Alhaji Boniface 10:40 a.m.
Mr. Speaker, I agree with my hon. Colleague perfectly. We are all Nima boys. We do converge there. And he knows that that is why in my Answer I said we are working on it. Also, there are illegal connections and so they often misdirect the flow of water to the right place. And we are taking measures on that.
Mr. Speaker 10:40 a.m.
Question number 1117 hon. Evans Paul Aidoo -- Member of Parliament for Sefwi-Wiawso?
Sefwi-Aboduam and Sefwi-Wiawso Constituency
(Small Town Water System)
Q. 1117. Mr. Evans Paul Aidoo asked the Minister for Water Resources, Works and Housing when Sefwi-Aboduam in the Sefwi-Wiawso constituency will be provided with the small town water system.
Alhaji Boniface 10:40 a.m.
Mr. Speaker, the current population of Sefwi Aboduam is estimated to be 2114 and this qualifies the town for a small town water supply system according to CWSA guidelines. Sefwi Aboduam now has four (4) boreholes fitted with hand pumps as sources of water supply for the town. Sefwi-Aboduam would be considered for the IDA and EU small town piped borne water supply system in 2009.
Mr. Aidoo 10:40 a.m.
Mr. Speaker, Sefwi- Aboduam is just about a kilometre away from my village. Is the hon. Minister not
Alhaji Boniface 10:40 a.m.
Mr. Speaker, I am not aware. I will be there to justify.
Mr. Aidoo 10:40 a.m.
Mr. Speaker, since the hon. Minister is not aware, will the Community Water and Sanitation Agency consider providing additional boreholes for the community until the programme starts in 2009?
Alhaji Boniface 10:40 a.m.
Mr. Speaker, I take notice of it and I will summon Community Water and Sanitation Agency for us to check.
Mr. Speaker 10:40 a.m.
Hon. Minister for Water Resources, Works and Housing thank you very much for appearing to answer these Questions.
Item 4 -- Statements -- Statement by hon. Member for Atwima-Mponua and Chairman of the Committee on Sports, Youth and Culture.
STATEMENTS 10:50 a.m.

Chairman, Committee on Sports, Youth and Culture (Mr. Isaac K. Asiamah) 10:50 a.m.
Mr. Speaker, the time is here and now. Ghana, our beloved and blessed country is the host of this memorable 26th MTN Africa Cup of Nations. The impressive performance of the Black Stars against their Guinean counterpart in the opening match is a good beginning for the nation. Indeed, Mr. Speaker, the victory of the Black Stars last Sunday has electrified the entire country and unified the nation. The wild jubilation that greeted the vintage

Black Stars' victory across the length and breadth of the country underscores the fact that soccer is the passion of the nation. However, a note of caution to football loving fans is necessary. Soccer fans should be more responsible in their jubilations -- alcoholism, careless driving, indecent sexual behaviour, et cetera should be watched.

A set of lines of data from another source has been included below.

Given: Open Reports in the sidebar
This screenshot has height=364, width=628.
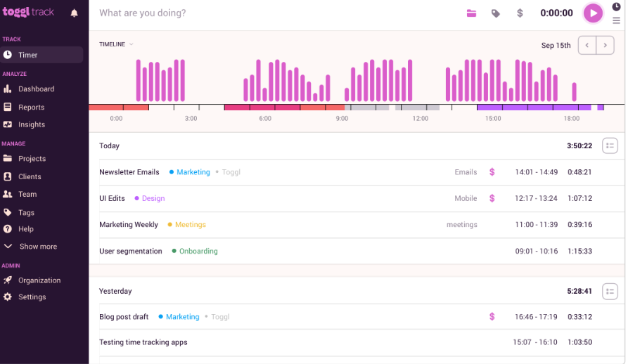Looking at the screenshot, I should [x=31, y=108].
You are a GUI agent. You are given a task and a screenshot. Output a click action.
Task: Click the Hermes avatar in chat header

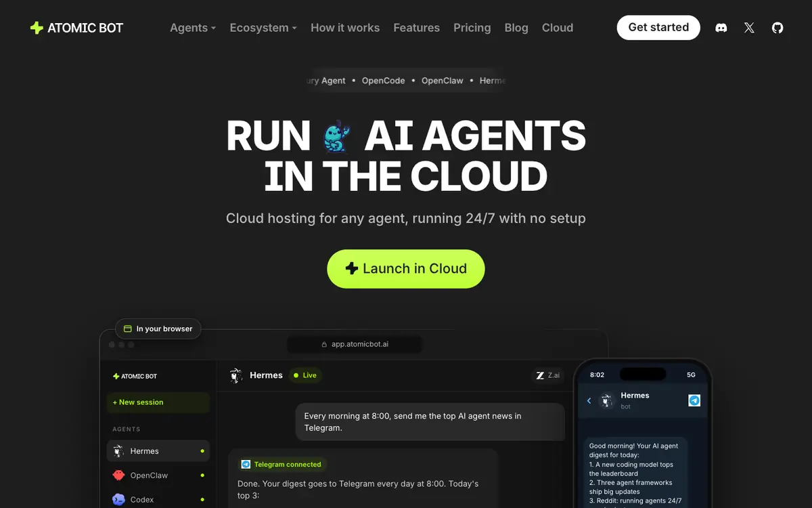tap(235, 375)
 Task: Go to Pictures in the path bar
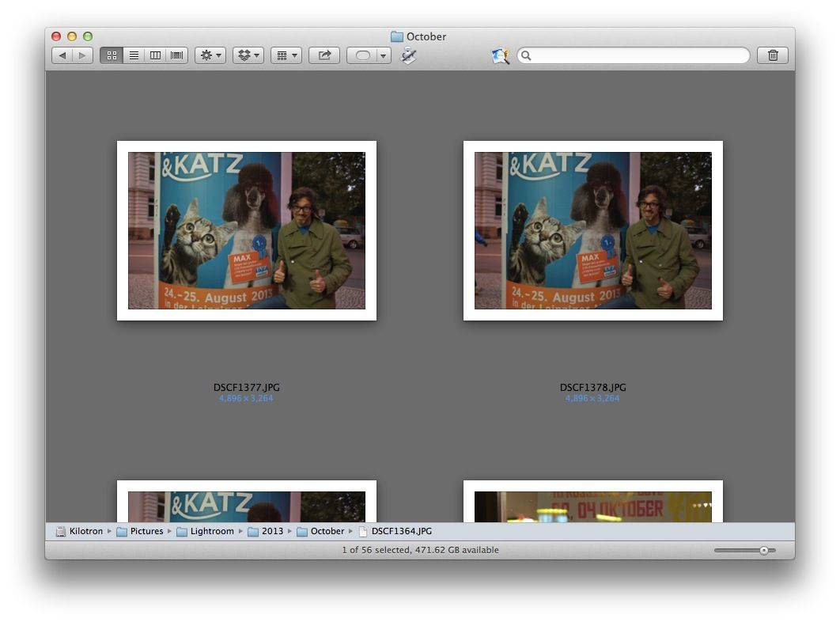pyautogui.click(x=146, y=531)
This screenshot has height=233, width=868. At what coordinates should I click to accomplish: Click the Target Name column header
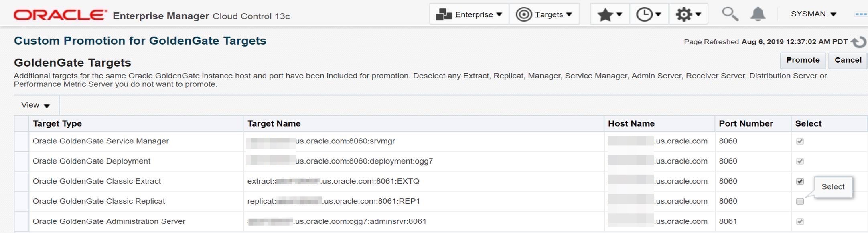click(x=274, y=124)
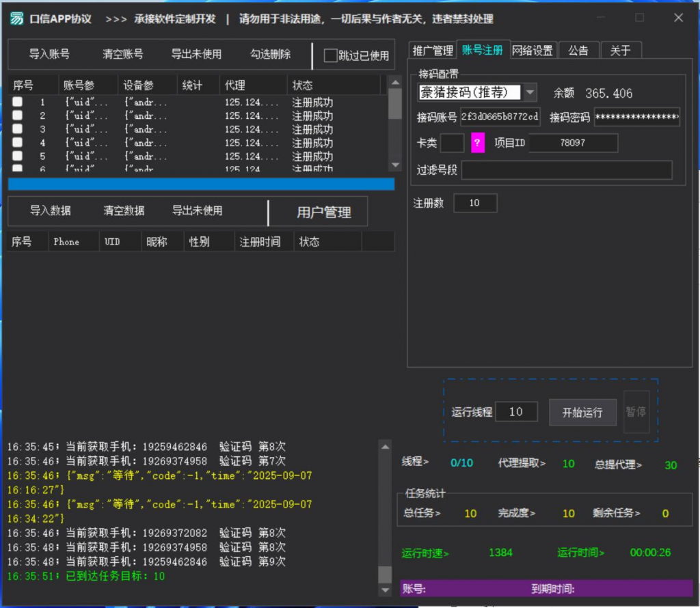The image size is (700, 608).
Task: Toggle the 跳过已使用 checkbox
Action: pyautogui.click(x=331, y=55)
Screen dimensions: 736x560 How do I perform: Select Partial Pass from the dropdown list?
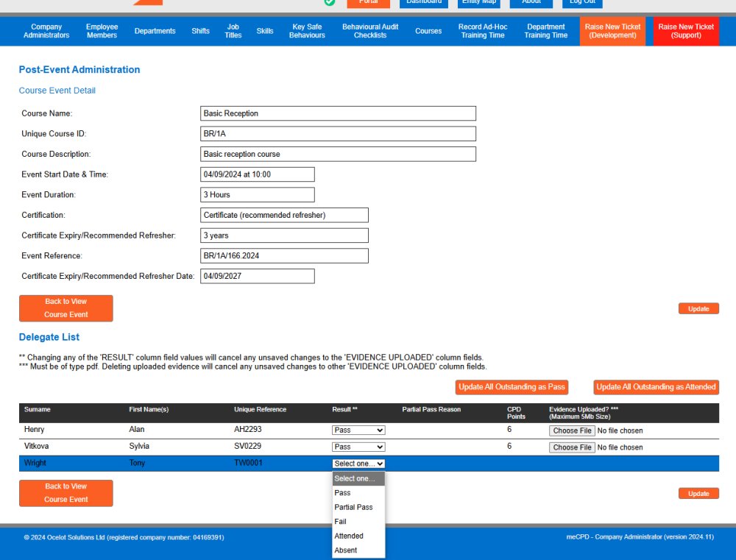tap(353, 507)
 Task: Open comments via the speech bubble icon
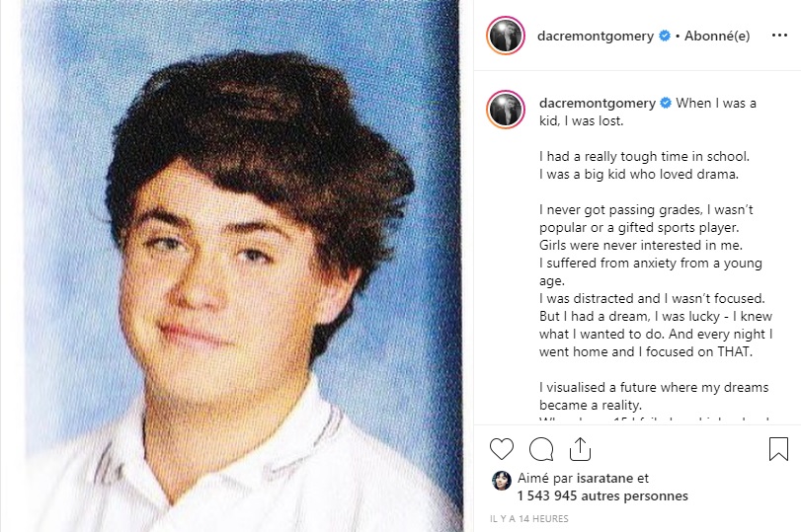pos(541,449)
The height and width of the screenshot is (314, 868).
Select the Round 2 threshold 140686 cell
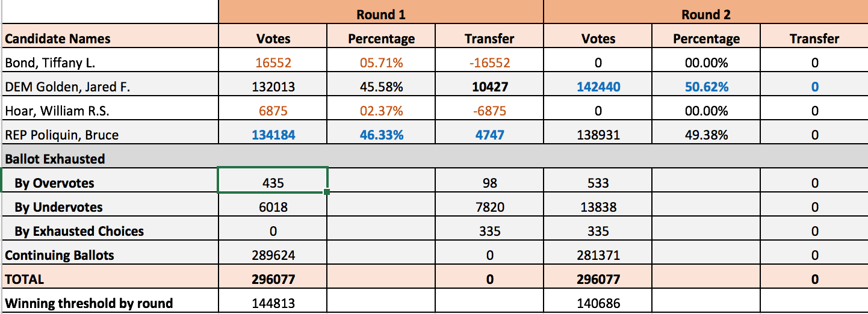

Mr. Speaker, I wish at this juncture to congratulate Ghana, the host nation for her extensive preparation towards successful hosting of the tournament and the 15 other qualified nations are being congratulated for clinically going through the mill. They are therefore welcomed to the land of Gold and to the land of hospitality.

Mr. Speaker, Africa Football has indeed come of age, key ambassadors of football have emerged from the continent. Their conjuring skills in the field of play have been exhibited through out the World most especially in Europe. These ambassadors are shining icons in the world. Mention can be made of Didier Drogba of la Cote D'Ivoire; Michael Essien and Stephen Appiah of Ghana, Nwankwo Kanu and Obafemi Martins of Nigeria.

The absence of some of the continent's key football ambassadors is a threat to the survival of some clubs in Europe. This tournament is therefore an opportunity for the Continent to showcase the abundant football talents at its disposal, and to signal to the world that we can compete healthily and catch the attention of the World.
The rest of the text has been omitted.